As the story moves forward, we see how Teddy Daniels starts to have migraines and memories come up from his past in World War II. He went through truly traumatic experiences there that deeply scarred his mind. The images from the Dachau concentration camp are really hard for him to erase, and they take a toll on him in the present. When he got back from the war, Daniels shared a life with his wife Dolores and their three children, but he always invested himself in his work and didn’t spend much time with his family. But his way of “confronting” the ghosts from his past wasn’t great, and he had serious drinking problems

Daniels

Daniels starts to relive his past experiences through dreams and hallucinations. We can see that he’s probably a victim of a post-traumatic stress disorder because of the difficult things he’s been through. As the movie moves forward, we see that it wasn’t just World War II that scarred our main character. The story of his family left him scarred too. 

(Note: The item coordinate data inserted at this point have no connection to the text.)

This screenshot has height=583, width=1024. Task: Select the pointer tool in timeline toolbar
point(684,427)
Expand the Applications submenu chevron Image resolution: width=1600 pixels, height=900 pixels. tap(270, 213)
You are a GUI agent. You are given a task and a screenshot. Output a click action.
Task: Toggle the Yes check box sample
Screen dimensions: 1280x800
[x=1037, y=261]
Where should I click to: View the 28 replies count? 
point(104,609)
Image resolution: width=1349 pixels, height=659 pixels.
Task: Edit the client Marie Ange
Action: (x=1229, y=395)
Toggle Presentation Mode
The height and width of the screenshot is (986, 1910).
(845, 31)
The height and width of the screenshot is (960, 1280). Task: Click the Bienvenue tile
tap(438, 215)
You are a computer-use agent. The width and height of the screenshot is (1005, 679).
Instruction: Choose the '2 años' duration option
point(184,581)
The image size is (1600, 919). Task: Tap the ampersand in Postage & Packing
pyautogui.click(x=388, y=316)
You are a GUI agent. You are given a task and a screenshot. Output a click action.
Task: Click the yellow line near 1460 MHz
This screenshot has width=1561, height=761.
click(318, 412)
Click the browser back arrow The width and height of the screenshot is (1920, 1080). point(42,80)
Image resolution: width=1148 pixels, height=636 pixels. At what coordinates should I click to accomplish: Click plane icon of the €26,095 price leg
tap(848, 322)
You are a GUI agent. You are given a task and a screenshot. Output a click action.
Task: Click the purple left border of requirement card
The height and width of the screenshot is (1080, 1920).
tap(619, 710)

His wife told him there was something talking in her head, like a kind of worm inside of her. Daniels was so wrapped up in his work and his own trauma that he didn’t pay any attention to his wife’s mental illness. And as a result, his wife’s health deteriorated and she ended up murdering their children. When Daniels finds out what happened, he kills his wife while sobbing.

The breakdown Daniels has afterwards

This all makes his stress get worse and he enters a state of denial and personality splitting. He invents characters in his head with anagrams like Andrew Laedis (who is Daniels himself) and Rachel Solando (his wife). He invents a fantasy where his wife died in a tragic fire started by this so-called Laedis. And in his fantasy he’s a federal agent who came to Shutter Island to investigate a mysterious disappearance.

Our main character creates a new reality and uses it to forget what happened in his past. He refuses to accept it and chooses to live a lie. He keeps on thinking about and investigating the supposed conspiracies and experiments happening on the island.

Doctor Cawley and his team let him carry on with his fantasy, hoping that he’ll realize there is no conspiracy. They want him to become aware of his past, accept it, and reach his own cure.

Shutter Island is definitely an interesting movie with themes about the history of psychiatry and psychology. and it masterfully plays with our minds and tricks all of our senses while it’s at it. Nothing is what it seems like in Shutter Island

Which would be worse: To live as a monster, or to die as a good man?

-Shutter Island-


This text is provided for informational purposes only and does not replace consultation with a professional. If in doubt, consult your specialist.